Mandatory Sentences Loom as Issue
The three branches of government are jockeying to gain control over
criminal sentencing should the Supreme Court change or even strike down
the current system of federal guidelines.
The Supreme Court is set to hear arguments Monday
in two cases that the Justice Department maintains show that federal
sentencing guidelines are constitutional. Enacted in 1987, the
guidelines designate factors judges must consider in sentencing
defendants. They have served as a model for criminal sentences ever
since.
The high court threw the sentencing system into
turmoil in June. In a case from Washington state, it rules that any
factor that increases a criminal sentence under the guidelines—other
than a prior conviction—must be admitted by a defendant in a plea
bargain or proved to a jury beyond a reasonable doubt.
That ruling has left lawyers, judges and
legislators uncertain about the validity of federal sentencing
guidelines. It also has prompted speculation that Congress will impose
mandatory sentences for a raft of crimes, from minor offenses to major
felonies, leaving judges no latitude to allow for individual
circumstances. The Supreme Court in 2002 affirmed the legality of
mandatory minimum laws enacted by Congress.
The emerging battle lines address a central
question over the assumed separation of powers between the legislative
and judicial branches: Who has control over the sentencing? Judges
long have held undisputed authority, but tough-on-crime politicians
during the past 20 years have steadily eroded the discretion of judges
through sentencing guidelines and a steady increase in mandatory
minimum sentences. More than half of those sentenced annually for drug
offenses receive mandatory minimums. Of the 49,965 defendants
sentenced for drug charges in 2001 and 2003, 56.9% received five-or
10-year mandatory minimums.
If the federal sentencing guidelines are struck
down, “the last work will come from Capitol Hill, which is champing at
the bit” to enact legislation, says U.S. District Judge Ruben Castillo,
one of three judges on the U.S. Sentencing Commission, which
promulgates the federal guidelines.
The House Judiciary Committee could as early as
today approve a bill to raise mandatory minimum sentences for some
crimes, such as drug trafficking near video arcades, and to create new
mandatory minimums for drug trafficking near drug-treatment facilities
and day-care facilities. It also curbs some protections that
low-level, nonviolent offenders can receive against longer sentences.

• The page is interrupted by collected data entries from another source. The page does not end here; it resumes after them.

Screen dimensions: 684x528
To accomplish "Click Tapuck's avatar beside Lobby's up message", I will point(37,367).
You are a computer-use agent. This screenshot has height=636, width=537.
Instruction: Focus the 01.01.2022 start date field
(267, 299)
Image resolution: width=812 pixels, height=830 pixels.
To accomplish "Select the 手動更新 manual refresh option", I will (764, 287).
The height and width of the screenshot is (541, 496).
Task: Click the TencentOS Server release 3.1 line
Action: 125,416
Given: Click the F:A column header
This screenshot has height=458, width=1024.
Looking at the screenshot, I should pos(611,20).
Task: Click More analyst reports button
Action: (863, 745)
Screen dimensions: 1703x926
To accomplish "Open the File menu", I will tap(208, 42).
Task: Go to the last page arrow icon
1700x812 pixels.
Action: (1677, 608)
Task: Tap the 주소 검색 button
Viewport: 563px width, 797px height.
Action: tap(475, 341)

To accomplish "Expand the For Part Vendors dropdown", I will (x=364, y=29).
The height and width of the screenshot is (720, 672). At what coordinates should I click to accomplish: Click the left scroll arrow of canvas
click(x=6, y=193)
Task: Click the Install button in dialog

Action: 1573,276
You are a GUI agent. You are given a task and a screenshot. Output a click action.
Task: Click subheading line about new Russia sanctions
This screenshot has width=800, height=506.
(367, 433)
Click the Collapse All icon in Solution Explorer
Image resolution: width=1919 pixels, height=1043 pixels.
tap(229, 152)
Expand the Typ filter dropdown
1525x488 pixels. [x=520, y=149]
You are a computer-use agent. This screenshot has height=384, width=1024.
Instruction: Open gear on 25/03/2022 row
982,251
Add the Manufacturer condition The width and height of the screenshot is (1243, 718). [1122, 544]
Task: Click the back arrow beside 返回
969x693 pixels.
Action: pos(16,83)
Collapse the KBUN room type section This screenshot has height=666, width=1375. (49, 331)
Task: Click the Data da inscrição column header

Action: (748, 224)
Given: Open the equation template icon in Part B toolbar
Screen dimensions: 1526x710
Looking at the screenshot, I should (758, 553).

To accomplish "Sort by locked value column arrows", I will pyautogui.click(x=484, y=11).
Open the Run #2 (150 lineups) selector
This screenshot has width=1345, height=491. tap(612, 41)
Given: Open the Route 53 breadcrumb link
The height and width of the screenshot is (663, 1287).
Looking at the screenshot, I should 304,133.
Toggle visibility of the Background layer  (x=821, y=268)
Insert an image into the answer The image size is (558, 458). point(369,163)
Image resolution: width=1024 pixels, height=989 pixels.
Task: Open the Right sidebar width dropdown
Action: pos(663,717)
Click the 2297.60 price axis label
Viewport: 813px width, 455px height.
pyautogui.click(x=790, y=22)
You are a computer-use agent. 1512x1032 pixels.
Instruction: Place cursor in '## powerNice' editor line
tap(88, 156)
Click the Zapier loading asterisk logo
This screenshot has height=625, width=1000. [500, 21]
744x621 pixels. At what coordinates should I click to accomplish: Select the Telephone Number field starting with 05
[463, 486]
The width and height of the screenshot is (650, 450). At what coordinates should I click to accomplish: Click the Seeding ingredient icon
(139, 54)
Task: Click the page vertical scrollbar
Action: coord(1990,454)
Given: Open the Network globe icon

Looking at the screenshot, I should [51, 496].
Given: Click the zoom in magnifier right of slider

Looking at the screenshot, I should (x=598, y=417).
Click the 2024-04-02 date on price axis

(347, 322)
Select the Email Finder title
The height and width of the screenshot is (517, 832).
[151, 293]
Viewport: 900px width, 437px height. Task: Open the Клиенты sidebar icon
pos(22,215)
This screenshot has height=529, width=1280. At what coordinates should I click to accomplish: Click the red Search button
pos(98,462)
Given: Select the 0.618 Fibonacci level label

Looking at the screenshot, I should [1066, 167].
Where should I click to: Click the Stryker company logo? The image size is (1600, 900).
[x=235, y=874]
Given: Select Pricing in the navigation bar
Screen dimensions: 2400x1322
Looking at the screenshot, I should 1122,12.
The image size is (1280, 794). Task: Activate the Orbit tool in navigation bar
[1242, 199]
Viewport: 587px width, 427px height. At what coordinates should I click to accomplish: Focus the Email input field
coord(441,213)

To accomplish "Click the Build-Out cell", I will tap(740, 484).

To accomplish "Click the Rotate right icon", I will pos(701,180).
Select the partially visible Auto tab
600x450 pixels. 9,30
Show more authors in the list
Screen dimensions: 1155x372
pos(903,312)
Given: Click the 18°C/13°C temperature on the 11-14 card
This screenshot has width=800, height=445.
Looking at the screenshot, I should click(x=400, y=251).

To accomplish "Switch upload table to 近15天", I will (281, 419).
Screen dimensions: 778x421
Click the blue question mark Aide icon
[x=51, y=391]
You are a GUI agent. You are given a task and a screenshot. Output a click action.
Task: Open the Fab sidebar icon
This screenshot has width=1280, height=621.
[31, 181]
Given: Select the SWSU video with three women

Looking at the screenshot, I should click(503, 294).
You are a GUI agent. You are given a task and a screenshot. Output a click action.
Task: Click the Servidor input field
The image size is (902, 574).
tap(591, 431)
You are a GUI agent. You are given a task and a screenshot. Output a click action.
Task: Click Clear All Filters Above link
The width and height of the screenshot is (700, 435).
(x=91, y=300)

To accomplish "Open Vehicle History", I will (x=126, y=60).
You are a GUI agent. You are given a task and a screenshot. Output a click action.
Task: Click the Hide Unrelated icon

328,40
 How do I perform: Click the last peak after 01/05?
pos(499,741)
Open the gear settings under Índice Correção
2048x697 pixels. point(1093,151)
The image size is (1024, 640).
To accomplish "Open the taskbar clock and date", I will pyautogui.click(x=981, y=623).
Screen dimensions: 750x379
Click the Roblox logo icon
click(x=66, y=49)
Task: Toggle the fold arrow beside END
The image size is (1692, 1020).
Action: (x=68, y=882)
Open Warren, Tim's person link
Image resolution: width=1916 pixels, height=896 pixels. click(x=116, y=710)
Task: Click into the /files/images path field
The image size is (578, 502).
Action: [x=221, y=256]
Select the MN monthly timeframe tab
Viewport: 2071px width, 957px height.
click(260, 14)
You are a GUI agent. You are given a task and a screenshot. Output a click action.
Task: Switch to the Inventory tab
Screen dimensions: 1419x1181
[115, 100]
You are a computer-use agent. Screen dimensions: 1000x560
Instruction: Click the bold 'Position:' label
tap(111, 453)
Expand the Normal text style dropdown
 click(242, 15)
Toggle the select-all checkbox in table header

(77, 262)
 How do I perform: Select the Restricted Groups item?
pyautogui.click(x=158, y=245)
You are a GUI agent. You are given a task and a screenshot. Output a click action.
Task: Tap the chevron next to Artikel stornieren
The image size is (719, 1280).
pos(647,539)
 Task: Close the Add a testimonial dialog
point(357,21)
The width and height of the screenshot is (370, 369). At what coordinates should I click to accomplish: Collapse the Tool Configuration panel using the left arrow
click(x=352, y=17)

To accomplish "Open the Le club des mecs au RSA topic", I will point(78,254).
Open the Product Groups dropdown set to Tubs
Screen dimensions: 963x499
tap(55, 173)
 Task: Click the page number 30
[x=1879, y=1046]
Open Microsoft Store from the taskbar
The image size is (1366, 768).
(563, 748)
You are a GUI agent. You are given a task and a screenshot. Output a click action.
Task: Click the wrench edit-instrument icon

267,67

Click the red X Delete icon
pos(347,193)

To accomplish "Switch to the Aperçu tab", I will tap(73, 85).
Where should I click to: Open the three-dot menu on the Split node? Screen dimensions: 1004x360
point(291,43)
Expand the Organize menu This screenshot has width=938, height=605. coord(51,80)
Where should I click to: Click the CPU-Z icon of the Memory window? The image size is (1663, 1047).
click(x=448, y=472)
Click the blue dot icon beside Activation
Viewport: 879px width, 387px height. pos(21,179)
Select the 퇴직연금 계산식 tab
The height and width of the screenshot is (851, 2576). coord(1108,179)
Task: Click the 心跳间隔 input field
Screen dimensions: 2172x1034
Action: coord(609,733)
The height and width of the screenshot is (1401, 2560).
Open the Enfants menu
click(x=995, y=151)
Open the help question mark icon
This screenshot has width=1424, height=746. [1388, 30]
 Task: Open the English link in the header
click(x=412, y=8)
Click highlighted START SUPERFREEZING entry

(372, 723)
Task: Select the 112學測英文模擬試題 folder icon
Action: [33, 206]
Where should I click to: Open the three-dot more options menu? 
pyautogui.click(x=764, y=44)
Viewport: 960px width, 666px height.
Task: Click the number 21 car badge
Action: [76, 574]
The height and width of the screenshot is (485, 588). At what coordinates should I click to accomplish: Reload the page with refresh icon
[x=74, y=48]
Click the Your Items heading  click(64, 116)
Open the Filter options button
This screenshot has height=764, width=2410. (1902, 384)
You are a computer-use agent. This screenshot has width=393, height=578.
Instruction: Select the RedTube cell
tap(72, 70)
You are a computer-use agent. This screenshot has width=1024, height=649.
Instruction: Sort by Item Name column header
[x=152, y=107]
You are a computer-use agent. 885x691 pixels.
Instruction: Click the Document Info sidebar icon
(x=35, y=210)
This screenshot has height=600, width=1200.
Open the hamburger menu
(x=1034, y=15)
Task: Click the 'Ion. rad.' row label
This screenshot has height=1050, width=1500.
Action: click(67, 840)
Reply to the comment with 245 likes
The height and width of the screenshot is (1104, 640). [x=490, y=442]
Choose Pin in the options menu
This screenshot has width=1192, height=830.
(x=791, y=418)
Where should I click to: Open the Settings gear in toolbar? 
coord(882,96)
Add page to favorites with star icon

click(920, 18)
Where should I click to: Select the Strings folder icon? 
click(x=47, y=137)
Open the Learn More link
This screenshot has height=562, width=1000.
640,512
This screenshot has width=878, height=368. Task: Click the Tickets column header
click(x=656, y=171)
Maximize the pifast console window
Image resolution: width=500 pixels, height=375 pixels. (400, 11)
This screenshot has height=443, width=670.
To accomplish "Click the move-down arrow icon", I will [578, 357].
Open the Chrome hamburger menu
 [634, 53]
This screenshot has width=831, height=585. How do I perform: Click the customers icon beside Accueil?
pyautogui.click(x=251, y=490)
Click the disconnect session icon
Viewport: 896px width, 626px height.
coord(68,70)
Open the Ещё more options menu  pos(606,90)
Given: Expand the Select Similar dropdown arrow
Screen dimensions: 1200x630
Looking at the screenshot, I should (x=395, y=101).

The proposed bill was introduced in early June by
House Judiciary Committee Chairman F. James Sensenbrenner (R., Wis.)
and approved last week by a Judiciary subcommittee. That bill stemmed
partly from lobbying by the Justice Department to lessen the likelihood
that low-level, nonviolent offenders would be treated leniently. In
addition to creating new mandatory minimums, the bill increases the
penalties for use of a firearm while committing a drug crime. It also
imposes a mandatory life sentence for three-time drug offenders.
Approval of the bill is considered likely, as
legislators don’t want to be seen as being soft on crime in an election
year. Moreover, Mr. Sensenbrenner wields considerable cloud; he is
credited with aggressively pushing through a law last year that
restricts the ability of judges to grant more-lenient sentences than
guidelines allow, an action known as downward departures. That bill,
known as the Feeney amendment, and the child-protection bill to which
it was attached, marked the first time Congress had directly amended
the sentencing guidelines.
Though mandatory minimums initially were intended
to target only the most violent drug offenders, Congress in recent
years has broadened mandatory minimums to include defendants convicted
of identity theft, crack-cocaine possession and Internet pornography.
The Justice Department has attempted to aid the
momentum. In op-ed articles drafted by the Justice Department and
published in local newspapers across the nation, a number of U.S.
attorneys have backed mandatory minimums. Such minimums require judges
to issue stiff sentences, without discretion, for a variety of crimes
and prohibit them from departing downward from the minimums, unlike the
guidelines. Supporters believe mandatory minimums help lower crime
rates.
“Mandatory minimum sentences are a critical tool
to protect our communities,” wrote Jim Vines, U.S. attorney for Middle
Tennessee, in an Aug. 3 article in Nashville’s Tennessean newspaper.
“We need mandatory minimum sentences, and we must resist the misguided
calls for their repeal.”
In an interview, Mr. Vines said it was coincidence
that his article resembled two others that later ran. “I took materials
the DOJ gave me and constructed my own op-ed,” he says. Mr. Vines says
that while he was encouraged by the Justice Department’s public-affairs
unit to publish a piece supporting mandatory minimums, he believes in
these laws and credits them for the decline in the national crime rate.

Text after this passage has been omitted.